Selling the Invisible offers targeted suggestions for marketing services, using anecdotes to teach.  Divided into eleven sections with multiple one- to three-page chapters in each section, Beckwith's book gives bite-sized lessons on what clients and prospects (that is, potential clients) want, expect, and find persuasive.  A few notable tidbits:

  • Serve your clients as they want to be served.  Beckwith criticizes the lawyers who write a "really good brief" but fail to notice that the brief was "equally effective for the client $5,000 earlier" and that it "covers an issue that might have been avoided entirely through good lawyers."  In other words: don't get so caught up in technical merit that you overlook what the client sees.
  • Marketing starts with you and your employees.  "Review every step - from how your receptionist answers to the message on the bottom of your invoices - and ask what you could do differently to attract and keep more customers.  Every act is a marketing act.  Make every employee a marketing person."
  • Clients seek personality and relationships.  "Service businesses are about relationships.  Relationships are about feelings.  In good ones, the feelings are good; in bad ones, they are bad.  In service marketing and selling, the logical reasons that you should win the business - your competence, your excellence, your talent - just pay the entry fees.  Winning is a matter of feelings, and feelings are about personalities."
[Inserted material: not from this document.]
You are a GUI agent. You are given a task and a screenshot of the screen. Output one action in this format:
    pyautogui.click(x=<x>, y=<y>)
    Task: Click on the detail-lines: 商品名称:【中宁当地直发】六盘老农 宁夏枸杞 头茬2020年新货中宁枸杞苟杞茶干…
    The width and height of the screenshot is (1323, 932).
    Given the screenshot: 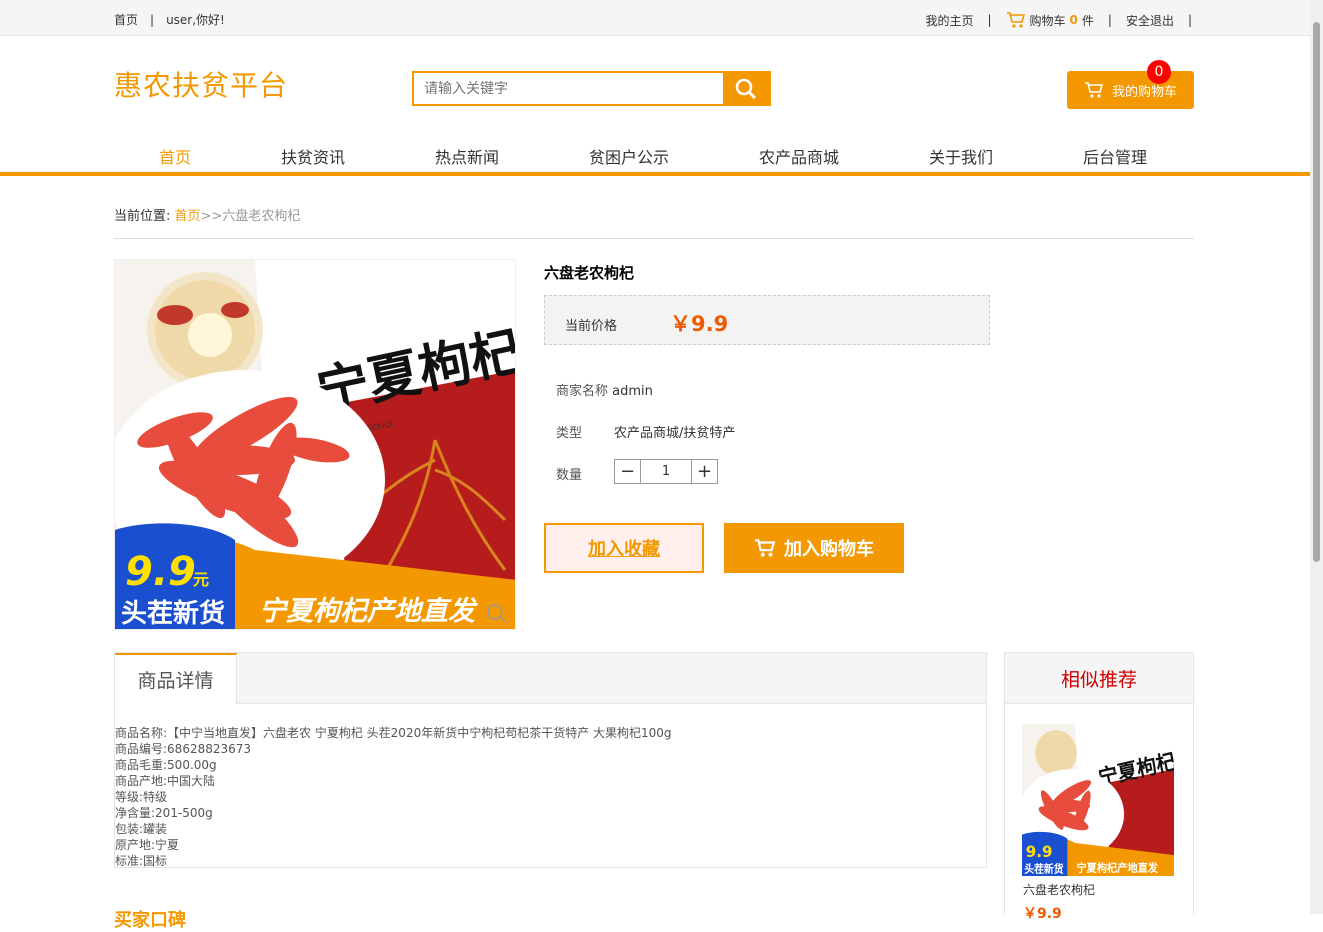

  • Being Great vs. Being Good.  "People in professional services are especially prone to thinking that the better they get, the better their business will be.  The more the tax lawyer knows about the tax code . . . the more business will beat a path to [her] door[]."  Beckwith cites examples in law, medicine, and financial services to prove that clients place relationship, trust, good communication, and other non-technical proficiencies above technical skill.  (I would add the corollary that technical excellence is a prerequisite rather than a pure competitive advantage.)  Beckwith's summary: "Prospects do not buy how good you are at what you do.  They buy how good you are at who you are."
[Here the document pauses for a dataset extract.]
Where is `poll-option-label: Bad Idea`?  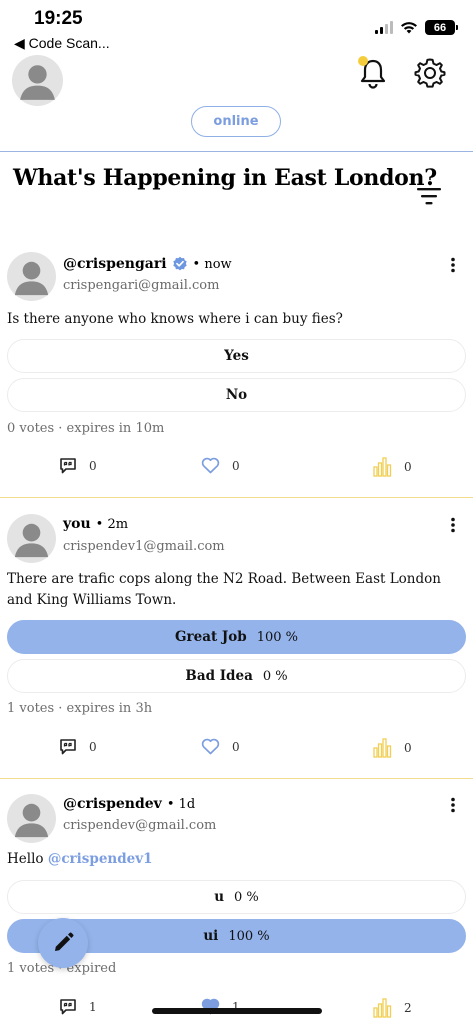
poll-option-label: Bad Idea is located at coordinates (219, 676).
What's in it for leaders?  Skilled rainmakers might consider reviewing Selling the Invisible for reminders and then sharing it with less skilled lawyers.  Junior lawyers may benefit particularly from reading the book, since it operates nicely as a foundational text for basic legal marketing principles.  And junior lawyers who are aspiring leaders will get terrific ideas for client service and for contributing to business development efforts. 
 
Selling the Invisible is an invaluable addition to a lawyer's marketing library.  It's quick to read; one could even read the bolded summary statements at the end of each chapter to get the gist of Beckwith's ideas.  But, as you read, be sure to implement Beckwith's bottom line in the chapter entitled Fallacy: Strategy is King, and "Do Anything" (preferably passionately) rather than creating and revising strategy endlessly.